Friday, March 29, 2024

EXC: Unearthed Wuhan Lab Docs Show ‘Bat Lady’ Shi Zhengli Isolating Coronavirus Strains For ‘Direct Human Infection.’

Shi Zhengli – the Wuhan Institute of Virology’s premier bat coronavirus researcher – celebrated her isolation of a coronavirus strain that could cause “direct human infection” in an annual lab report unearthed by The National Pulse.

The admission follows mounting evidence that COVID-19 traces its origins to the Wuhan-based lab and can be linked to risky “gain-of-function” research funded by Anthony Fauci. A “longtime collaborator” of several Fauci-funded researchers, Shi, also known as “Bat Lady,” has listed grants from the National Institute of Allergy and Infectious Diseases (NIAID) Director on her resume.

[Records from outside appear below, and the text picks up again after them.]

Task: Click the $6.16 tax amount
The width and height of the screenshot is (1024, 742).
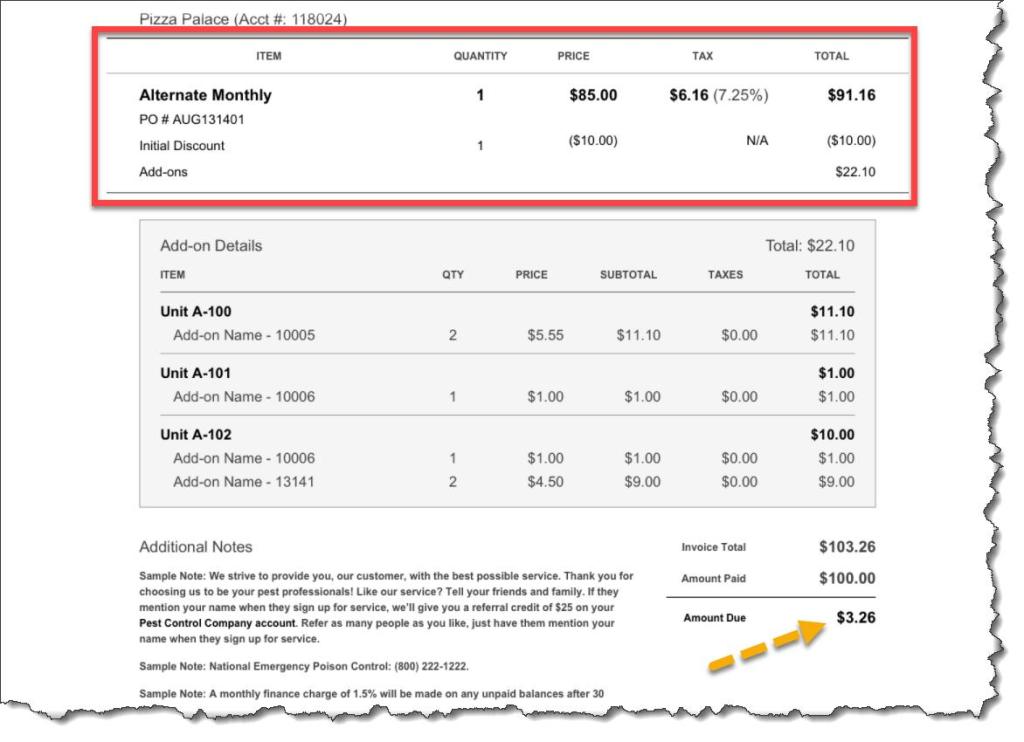Action: click(689, 95)
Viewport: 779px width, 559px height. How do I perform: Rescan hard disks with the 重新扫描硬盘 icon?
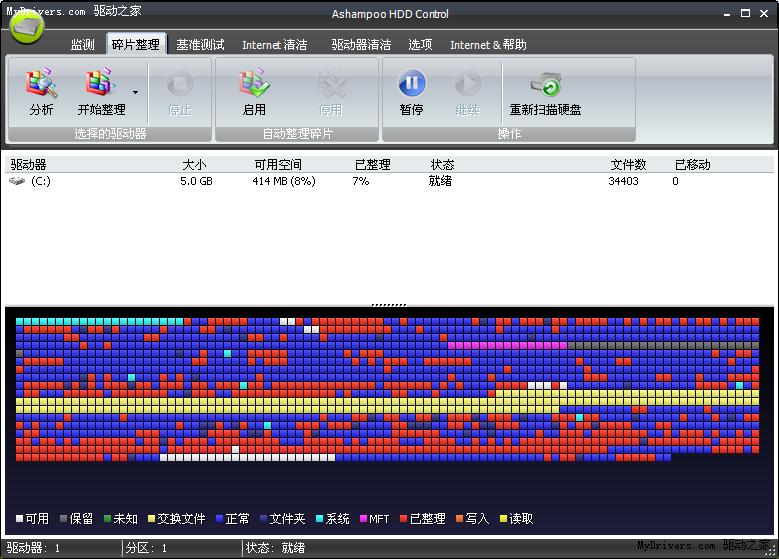(545, 85)
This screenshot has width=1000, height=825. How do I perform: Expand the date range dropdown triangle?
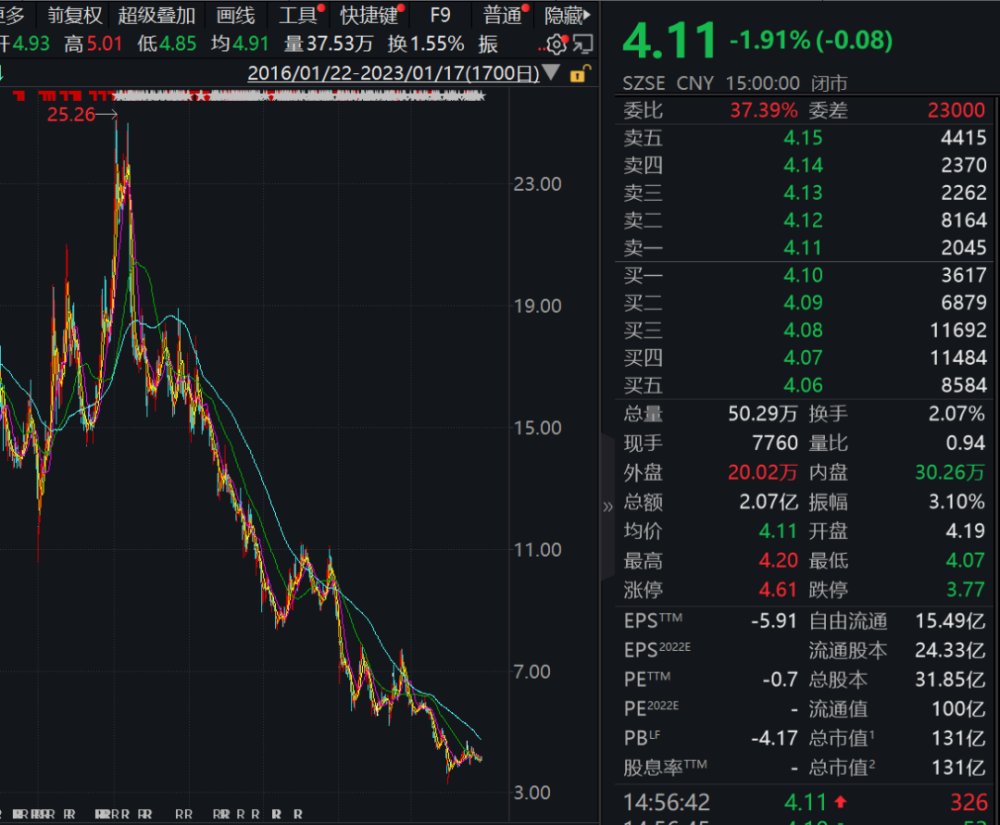click(552, 73)
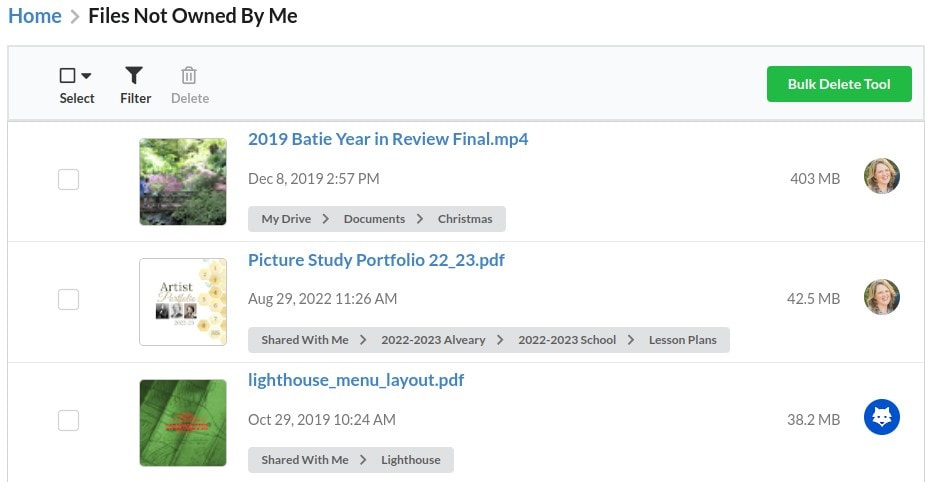Open the Filter funnel icon
Viewport: 932px width, 482px height.
[x=134, y=75]
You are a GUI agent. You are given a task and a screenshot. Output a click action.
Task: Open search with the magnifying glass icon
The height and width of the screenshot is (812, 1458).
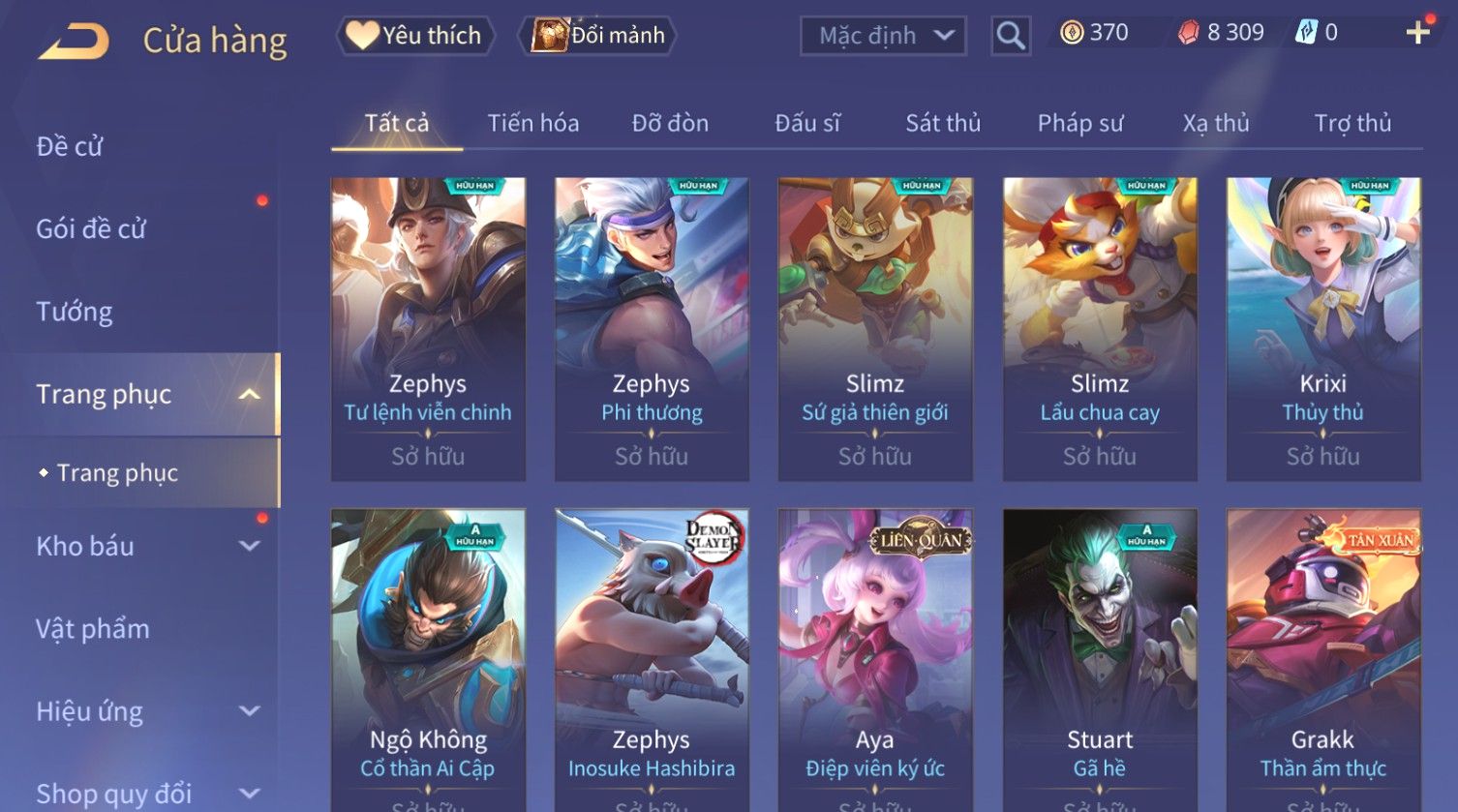(x=1011, y=36)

Shi’s biography and research accomplishments, which appear in the lab’s 2013 annual report exclusively unearthed by The National Pulse, augment her ties to the scientific research carried out at the Wuhan Institute of Virology that likely led to COVID-19.

The subheading “Research Interests” included in Shi’s profile outlines the focus of her work in her capacity as the Director of the lab’s Center for Emerging Infectious Diseases. “This group focuses on emerging viral pathogens and their infection mechanisms,” the synopsis begins before providing examples of her work on the “interspecies infection mechanism of zoonotic virus” such as SARS-like coronaviruses:

Viral isolation and characterization, diagnostic method development and genomic studies; molecular epidemiology and interspecies infection mechanism of zoonotic virus (SARS-like CoV, Nipah virus, Hantavirus, etc); viral metagenomics in particular niche samples (animals and environments)

Shi’s Profile.

Focusing solely on her work accomplished in 2013, Shi boasts that “we successfully isolated a bat SARS-like coronavirus” before adding that the isolated strain could result in “direct human infection”:

“It was proved that WIV-1 was able to utilize ACE-2 of human, civets, and Chinese horseshoe bats as the receptor to enter the cells, suggesting the virus is potential to cause a direct human infection.”

The summary also references how coronaviruses “achieved cross-species infection by mutation of key sites of the spike protein,” which is the mechanism that allows COVID-19 to enter human cells.